(PROVIDED INFORMATION begins)
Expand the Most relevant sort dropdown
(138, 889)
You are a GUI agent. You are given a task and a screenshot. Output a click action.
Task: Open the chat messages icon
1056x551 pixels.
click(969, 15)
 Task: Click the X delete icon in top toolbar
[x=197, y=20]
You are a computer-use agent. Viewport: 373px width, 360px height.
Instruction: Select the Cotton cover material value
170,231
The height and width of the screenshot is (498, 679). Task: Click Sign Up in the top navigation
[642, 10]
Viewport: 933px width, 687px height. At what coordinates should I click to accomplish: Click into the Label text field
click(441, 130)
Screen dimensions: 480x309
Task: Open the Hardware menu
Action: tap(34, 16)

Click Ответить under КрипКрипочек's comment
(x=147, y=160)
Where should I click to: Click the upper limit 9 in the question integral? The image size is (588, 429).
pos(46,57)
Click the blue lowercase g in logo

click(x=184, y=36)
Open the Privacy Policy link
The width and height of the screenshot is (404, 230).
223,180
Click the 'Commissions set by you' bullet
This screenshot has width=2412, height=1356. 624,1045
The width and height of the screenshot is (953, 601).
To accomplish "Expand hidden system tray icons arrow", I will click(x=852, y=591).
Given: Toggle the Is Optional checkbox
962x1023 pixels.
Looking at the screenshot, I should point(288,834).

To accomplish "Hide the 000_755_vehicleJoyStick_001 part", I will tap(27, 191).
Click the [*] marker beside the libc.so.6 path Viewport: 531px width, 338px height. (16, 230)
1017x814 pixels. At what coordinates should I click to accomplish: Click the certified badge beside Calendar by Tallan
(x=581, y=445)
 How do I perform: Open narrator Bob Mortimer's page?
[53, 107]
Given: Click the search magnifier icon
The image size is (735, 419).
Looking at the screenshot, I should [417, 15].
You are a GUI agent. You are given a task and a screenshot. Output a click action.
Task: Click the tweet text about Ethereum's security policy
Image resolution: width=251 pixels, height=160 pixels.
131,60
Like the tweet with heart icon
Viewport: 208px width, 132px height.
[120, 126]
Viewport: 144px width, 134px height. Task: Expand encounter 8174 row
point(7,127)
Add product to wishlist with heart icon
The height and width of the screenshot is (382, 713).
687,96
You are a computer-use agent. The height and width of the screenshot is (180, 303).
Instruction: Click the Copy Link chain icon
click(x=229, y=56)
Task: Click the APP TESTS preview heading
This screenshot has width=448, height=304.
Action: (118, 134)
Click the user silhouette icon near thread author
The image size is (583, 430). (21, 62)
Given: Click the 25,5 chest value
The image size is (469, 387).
(PROVIDED INFORMATION ends)
*TASK TO COMPLETE*
If a line in the listing has "agent" in it, report that line.

*WRITTEN ANSWER*
You are a GUI agent. You are given a task and a screenshot. Output a click action.
You are a computer-use agent. Viewport: 373px width, 360px height.
You are a GUI agent. You are given a task and a screenshot. Output a click action.
You are a computer-use agent. The height and width of the screenshot is (180, 303).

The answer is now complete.